Hasil penelitian menunjukkan bahwa 52.623 ha (32,7%) wilayah Kabupaten Lombok Timur dikategorikan sebagai lahan kritis. Berdasarkan status lahannya,
42% lahan kritis tersebut berada di dalam kawasan hutan negara dan 58% di areal penggunaan lain.
Analisis keberlanjutan menunjukkan aspek ekologis memberikan kontribusi keberlanjutan yang relatif lebih tinggi dengan kisaran nilai 82,06% pada lokasi Pengadangan hingga 61,33% pada lokasi Sambelia. Pada dimensi sosial, lokasi Sadana memiliki nilai tertinggi (80,13%), sedangkan Jerowaru masuk dalam kategori kurang berkelanjutan karena memiliki nilai dimensi sosial terendah (45,78%). Untuk dimensi ekonomi, lokasi Sadana juga memperoleh nilai tertinggi (70,43%) sedangkan lokasi Ketangga memiliki skor terendah (49,33%) sehingga masuk dalam kategori kurang berkelanjutan. Faktor pengungkit utama yang harus diperhatikan para pemangku kepentingan adalah peningkatan keragaman spesies (dimensi ekologi), meningkatkan luasan area hutan yang dikelola (dimensi ekonomi), dan meningkatkan intensitas penyuluhan atau kegiatan pelatihan (dimensi sosial).
Dari keseluruhan luasan lahan kritis, hanya 8,442,7 ha (16%) yang tersedia untuk pengembangan hutan tanaman energi. Dalam skenario yang amat sangat optimistis, seluruh lahan kritis yang tersedia sangat cocok untuk dikembangkan. Sebaliknya, skenario yang amat sangat pesimistis menghasilkan 70% area lahan kritis agak sesuai dan sisanya tidak sesuai. Dalam skenario netral, 6.416,9 ha atau 76% dari lahan kritis yang tersedia sangat sesuai untuk dikembangkan, sedangkan sisanya agak sesuai.
Simulasi model dinamik menunjukkan pengembangan hutan tanaman energi akan menekan luasan lahan kritis sebesar 16% dari 110.955 ha pada tahun 2040 menjadi 93.678 ha.
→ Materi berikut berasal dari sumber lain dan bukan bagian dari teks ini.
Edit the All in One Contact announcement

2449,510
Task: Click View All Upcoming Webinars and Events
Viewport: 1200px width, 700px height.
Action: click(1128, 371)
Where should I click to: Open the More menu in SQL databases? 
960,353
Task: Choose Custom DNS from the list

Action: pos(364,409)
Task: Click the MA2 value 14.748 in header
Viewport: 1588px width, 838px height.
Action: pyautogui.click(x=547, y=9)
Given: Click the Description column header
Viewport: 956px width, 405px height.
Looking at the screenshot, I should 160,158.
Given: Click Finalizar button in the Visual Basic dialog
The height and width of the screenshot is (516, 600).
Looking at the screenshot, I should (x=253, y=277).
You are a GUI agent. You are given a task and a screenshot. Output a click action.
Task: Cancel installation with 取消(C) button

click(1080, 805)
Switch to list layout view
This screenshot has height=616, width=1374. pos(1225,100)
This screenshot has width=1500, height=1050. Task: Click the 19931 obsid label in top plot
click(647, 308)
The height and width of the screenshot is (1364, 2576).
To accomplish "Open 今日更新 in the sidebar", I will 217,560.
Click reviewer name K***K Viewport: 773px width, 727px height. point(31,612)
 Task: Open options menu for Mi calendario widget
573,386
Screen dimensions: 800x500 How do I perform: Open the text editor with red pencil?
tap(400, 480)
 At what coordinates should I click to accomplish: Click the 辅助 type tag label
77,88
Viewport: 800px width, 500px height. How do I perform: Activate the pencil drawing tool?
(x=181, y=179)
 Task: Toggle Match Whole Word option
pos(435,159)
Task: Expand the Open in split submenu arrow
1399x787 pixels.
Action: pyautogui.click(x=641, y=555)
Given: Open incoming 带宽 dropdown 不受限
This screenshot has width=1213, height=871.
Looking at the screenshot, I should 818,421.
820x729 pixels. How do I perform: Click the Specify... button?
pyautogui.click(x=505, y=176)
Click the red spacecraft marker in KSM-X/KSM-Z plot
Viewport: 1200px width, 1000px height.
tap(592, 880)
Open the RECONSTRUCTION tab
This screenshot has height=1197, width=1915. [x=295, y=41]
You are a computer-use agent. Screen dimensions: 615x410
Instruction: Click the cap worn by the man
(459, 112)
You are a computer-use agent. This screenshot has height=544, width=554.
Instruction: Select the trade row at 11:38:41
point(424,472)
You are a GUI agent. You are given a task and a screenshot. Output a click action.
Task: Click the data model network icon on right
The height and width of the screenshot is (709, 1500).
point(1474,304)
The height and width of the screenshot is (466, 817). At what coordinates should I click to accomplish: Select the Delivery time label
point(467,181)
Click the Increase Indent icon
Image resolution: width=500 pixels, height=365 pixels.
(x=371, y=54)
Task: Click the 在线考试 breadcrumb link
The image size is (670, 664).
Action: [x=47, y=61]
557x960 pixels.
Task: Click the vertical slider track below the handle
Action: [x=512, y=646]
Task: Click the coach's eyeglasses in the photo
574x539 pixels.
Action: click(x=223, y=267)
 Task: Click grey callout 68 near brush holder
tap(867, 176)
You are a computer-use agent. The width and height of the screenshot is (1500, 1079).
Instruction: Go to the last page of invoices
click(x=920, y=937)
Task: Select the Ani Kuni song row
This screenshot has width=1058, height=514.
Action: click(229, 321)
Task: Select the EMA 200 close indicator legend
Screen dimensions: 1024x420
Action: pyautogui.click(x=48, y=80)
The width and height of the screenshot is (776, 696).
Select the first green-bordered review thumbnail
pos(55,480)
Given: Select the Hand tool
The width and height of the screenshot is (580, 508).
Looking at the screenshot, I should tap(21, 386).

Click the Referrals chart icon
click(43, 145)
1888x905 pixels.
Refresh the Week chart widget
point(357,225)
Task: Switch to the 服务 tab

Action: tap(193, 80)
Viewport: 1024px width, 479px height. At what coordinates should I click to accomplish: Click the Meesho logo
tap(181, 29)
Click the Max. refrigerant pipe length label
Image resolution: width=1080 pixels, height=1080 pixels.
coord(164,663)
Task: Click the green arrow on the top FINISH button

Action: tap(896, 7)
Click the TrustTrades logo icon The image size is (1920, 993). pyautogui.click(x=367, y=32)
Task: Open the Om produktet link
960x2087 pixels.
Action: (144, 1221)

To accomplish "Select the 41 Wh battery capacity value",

Penurunan tersebut seiring dengan terbangunnya hutan tanaman energi seluas 17.277 ha di tahun 2040. Berdasarkan pertimbangan risiko kesalahan pengambilan keputusan, penetapan skenario optimis dipandang lebih rasional meskipun pada variabel produksi kayu dan keuntungan finansialnya sedikit lebih rendah dibandingkan skenario sangat optimis. Pada skenario optimis, produksi kayu energi akan mencapai 848.291 m3. Dalam pemanfaatannya sebagai bahan bakar pembangkit listrik, akan dihasilkan energi listrik yang mampu menyuplai kebutuhan hampir seluruh rumah tangga di Kabupaten Lombok Timur. Rehabilitasi lahan kritis menjadi hutan tanaman energi juga akan mengurangi jumlah pengangguran dari 10.197 orang pada prediksi tahun 2040 menjadi 5.014 orang. Dengan penerapan skenario optimis, jumlah pengangguran hanya akan tersisa 2.422 orang di tahun 2040.
Arahan rehabilitasi lahan kritis diprioritaskan pada lahan kritis dengan tingkat sangat sesuai yang sebagian besar tersebar di Kecamatan Sambelia, Pringgabaya, dan Sembalun, diikuti dengan tingkat cukup sesuai yang berada di Kecamatan Jerowaru. Untuk mencapai tujuan yang diharapkan dalam model, harus diupayakan penggunaan bibit unggul dan peningkatan efektifitas penyuluhan kehutanan.